Critique cinémaIl est réalisateur au théâtre, il sait ce qu’il veut, il aime des choses que personne n’aime vraiment comme être réveillé au plein milieu de la nuit par son enfant. Elle est actrice, elle adore jouer avec son fils, elle ne met jamais personne mal à l’aise. Charlie a sous les yeux la longue liste des choses que Nicole aime chez lui. Nicole tient dans les mains la liste des choses qu’il aime chez elle. Parce que dans une séparation, il est toujours bon de se rappeler des sentiments qu’on a eus pour l’un pour l’autre. Ça permet d’éviter une guerre sans merci.

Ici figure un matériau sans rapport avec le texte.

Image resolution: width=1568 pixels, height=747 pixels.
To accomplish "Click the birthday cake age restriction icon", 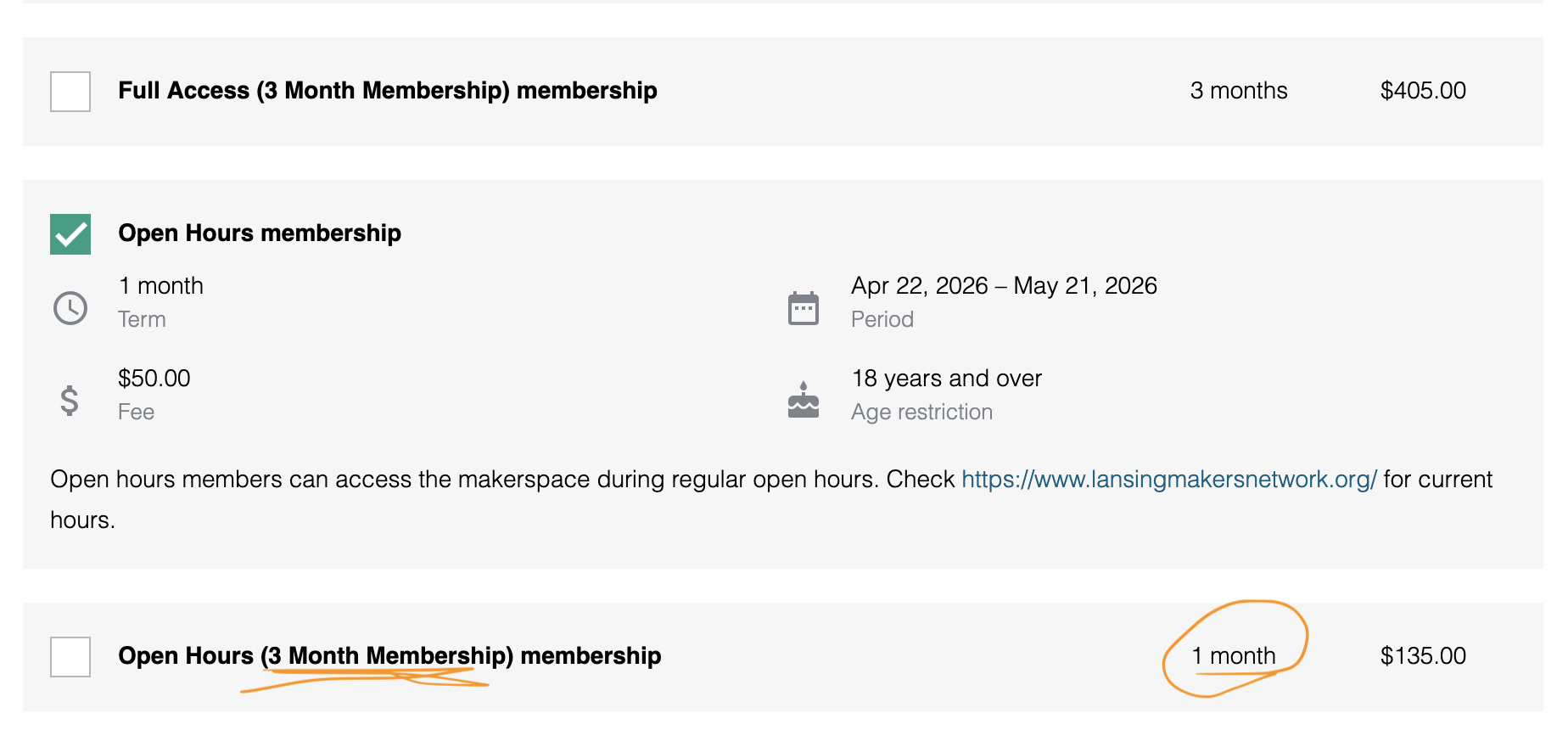I will (803, 400).
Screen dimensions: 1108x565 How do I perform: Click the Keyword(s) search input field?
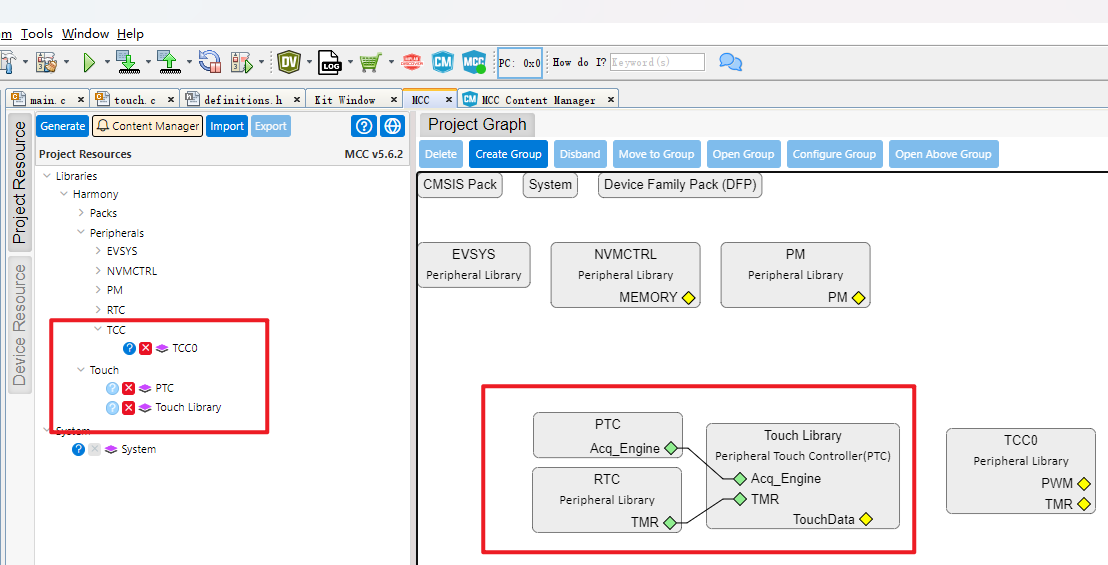(x=657, y=62)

Quand on les rencontre, Charlie et Nicole sont déjà séparés. On comprend qu’ils se sont aimés très fort. De cet amour est né un petit garçon, âgé aujourd’hui de 8 ans. On sent que la rupture fut lente: c’est une accumulation de griefs, de reproches, d’insatisfactions. Au début, Charlie et Nicole sont d’accord pour ne pas faire intervenir d’avocats. Ils pensent qu’ils arriveront à s'arranger, à trouver des compromis. Beaucoup le croient, au départ... Mais quand Nicole quitte New York pour Los Angeles parce qu’elle vient d’être engagée pour tourner une série télévisée et qu’elle emmène leur petit garçon avec elle, forçant Charlie à s’adapter à cette vie qu’il n’a pas choisie, les choses dégénèrent.

Nicole prend une avocate réputée pour se faire entendre et Charlie est bien obligé de s’aligner. Très vite, ils se retrouvent coincés dans un système qui les dépasse. Ils ont beau répéter que leur divorce se fait à l’amiable, leurs avocats ne les écoutent pas et même une guerre absurde en leur nom. Le film de Noah Baumbach s’inspire de son divorce avec Jennifer Jason Leigh et l’avocate de Nicole, la toujours incroyable Laura Dern, ressemble à s’y méprendre à l’avocate que Jennifer avait engagée à l’époque: Laura Wasser, l’avocate des stars qui s’est occupée des divorces d’Angelina Jolie, de Jennifer Garner ou de Britney Spears.

“Marriage Story” nous rappelle brutalement que les sentiments n’ont pas leur place dans un divorce. Peu importe pourquoi, combien de temps et avec quelle intensité on s’est aimé, la rupture est un business. C’est ce qui surprend le plus dans ce film: tout est froid, calculé, méthodique, stratégique. On partageait tout et on ne partage plus rien. On se cache pour pleurer et on ferme la porte derrière soi. C’est dur mais c’est une réalité qu’on voit assez peu au cinéma.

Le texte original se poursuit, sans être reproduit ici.